I'm happy to report the indoor chilis are doing pretty well.
Having said that, a lesson I learned quite clearly from last time is to do it "by the book"...literally. Last time, I let the pepper plants grow and neglected to prune them, which resulted in a bunch of top-heavy plants that ended up collapsing.
This time, I took the instructions to heart. First, I thinned out the plants so that each pod only had one plant. Of course, this meant chopping off one and in some cases two very healthy plants to allow their stronger sibling to take over the whole pod.
As hard as it was to do that, the harder part came in the next step, where for each of the four remaining plants, I had to chop off all the growth over the third "stem".
This was especially hard, since the plants looked so healthy and one even started to have little flowers on them!

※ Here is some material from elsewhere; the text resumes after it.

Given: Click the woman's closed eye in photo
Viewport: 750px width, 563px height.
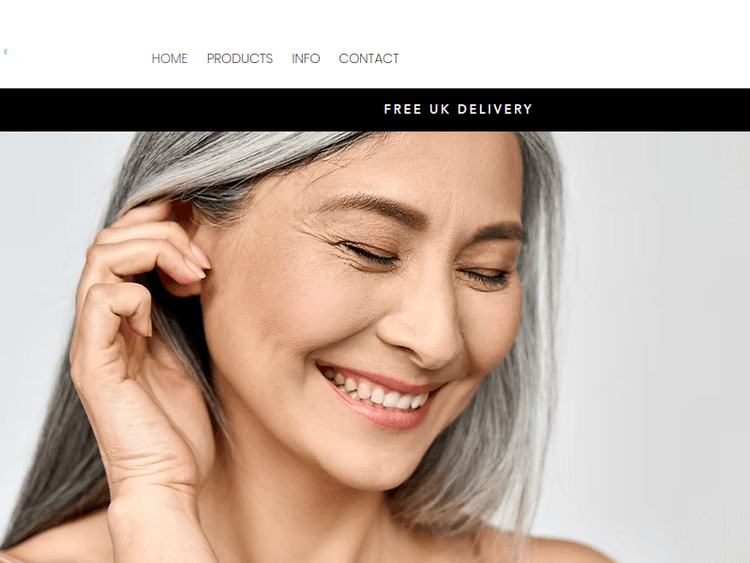Looking at the screenshot, I should click(x=368, y=254).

But again, learning from the last time it's important to make sure the base of the plant is strong. In some ways, pruning the plant like this is a lot like bonsai--on an outdoor plant you'd let it grow and grow, but indoors you need to shape it so that it grows to proportions that work indoors.
Here are how my trimmed plants look now:
In other news, I am on the cusp of officially retiring my other Aerogarden, which was still hanging on with one parsley plant and one basil plant. In an odd turn of events, I noticed that the plants were dying and that strangely there was a ton of dried gunk caked-on the front of the Aerogarden unit. I realized that the pump had failed and somehow the minerals in the nutrients were evaporating and forming on the outside and by the pod openings. When I examined the unit, the contacts on the arm that connect to the pump had completely oxidized.
I transplanted the parsley into a pot. As for the basil, it's not in great shape so I figure I'll let it ride in the Aerogarden (which I got the pump working for again) a few more weeks and see what happens.